··· DATA RECORDS

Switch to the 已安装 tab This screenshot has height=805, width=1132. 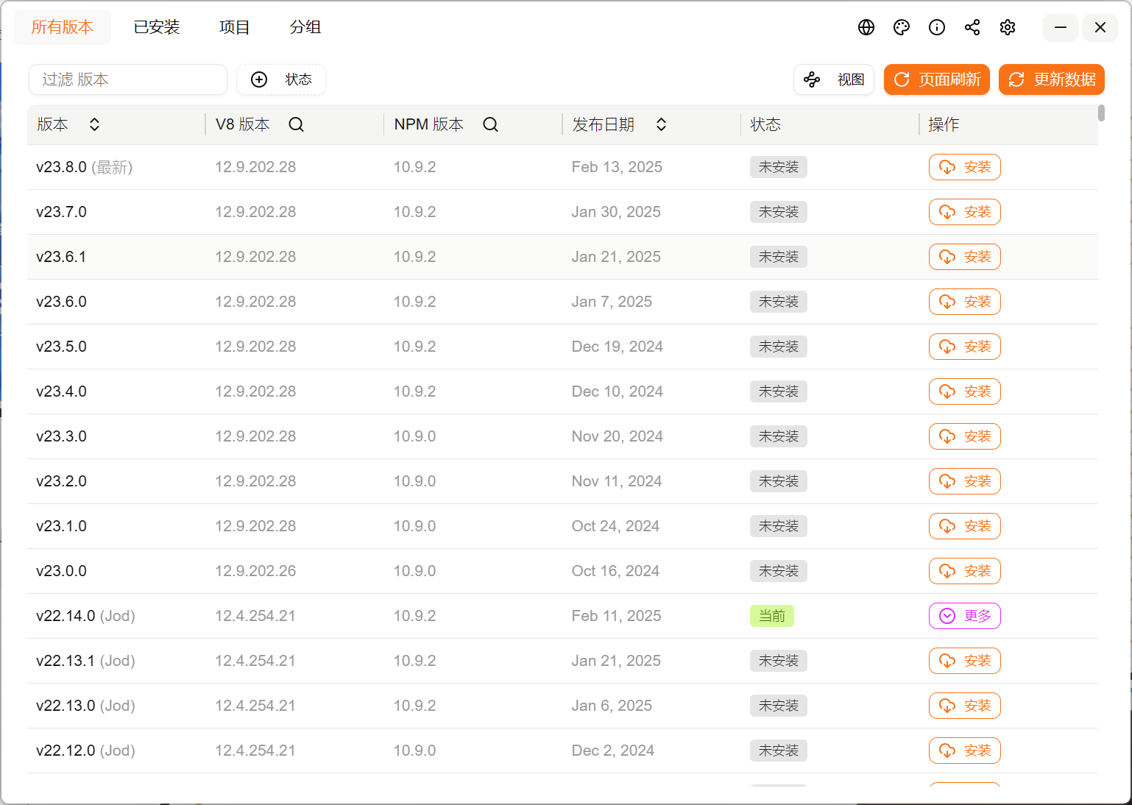[157, 27]
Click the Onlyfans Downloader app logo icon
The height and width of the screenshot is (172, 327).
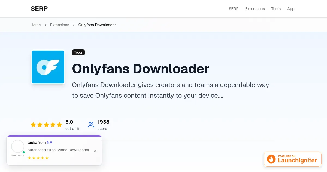tap(48, 67)
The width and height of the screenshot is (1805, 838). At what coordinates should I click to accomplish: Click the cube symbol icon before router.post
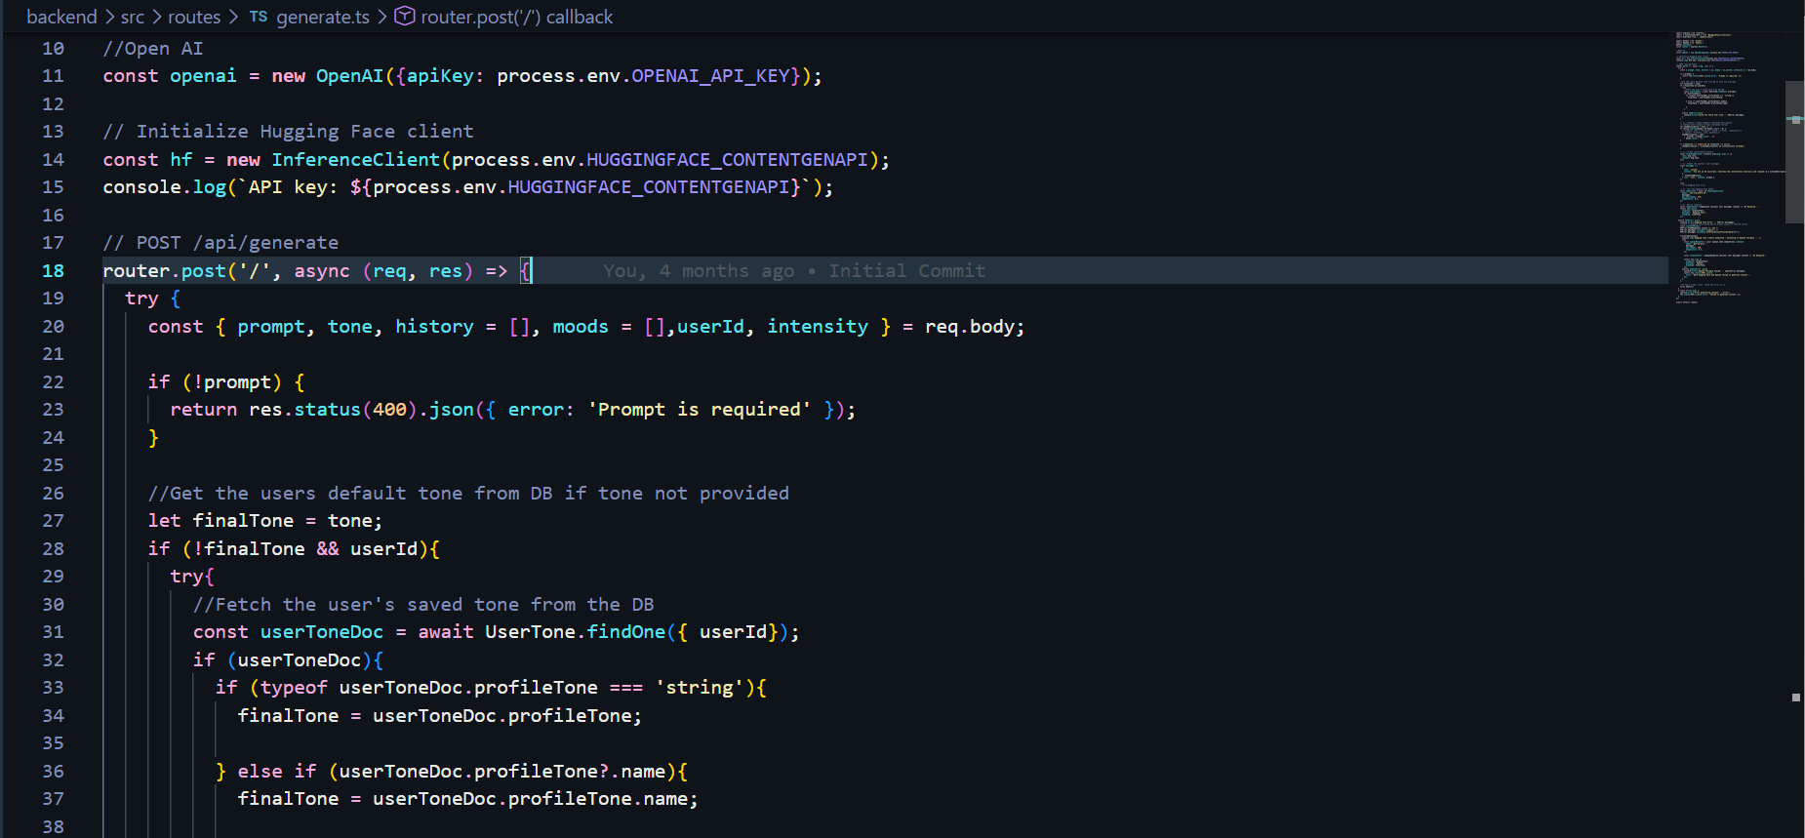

······

=== ASSIGNMENT ===
Search the data above for the word "Click". Copy each line it is in.

=== ANSWER FOR THE TASK ===
Click the Onlyfans Downloader app logo icon
The width and height of the screenshot is (1805, 838). At what coordinates should I click to accomplish: Click the cube symbol icon before router.post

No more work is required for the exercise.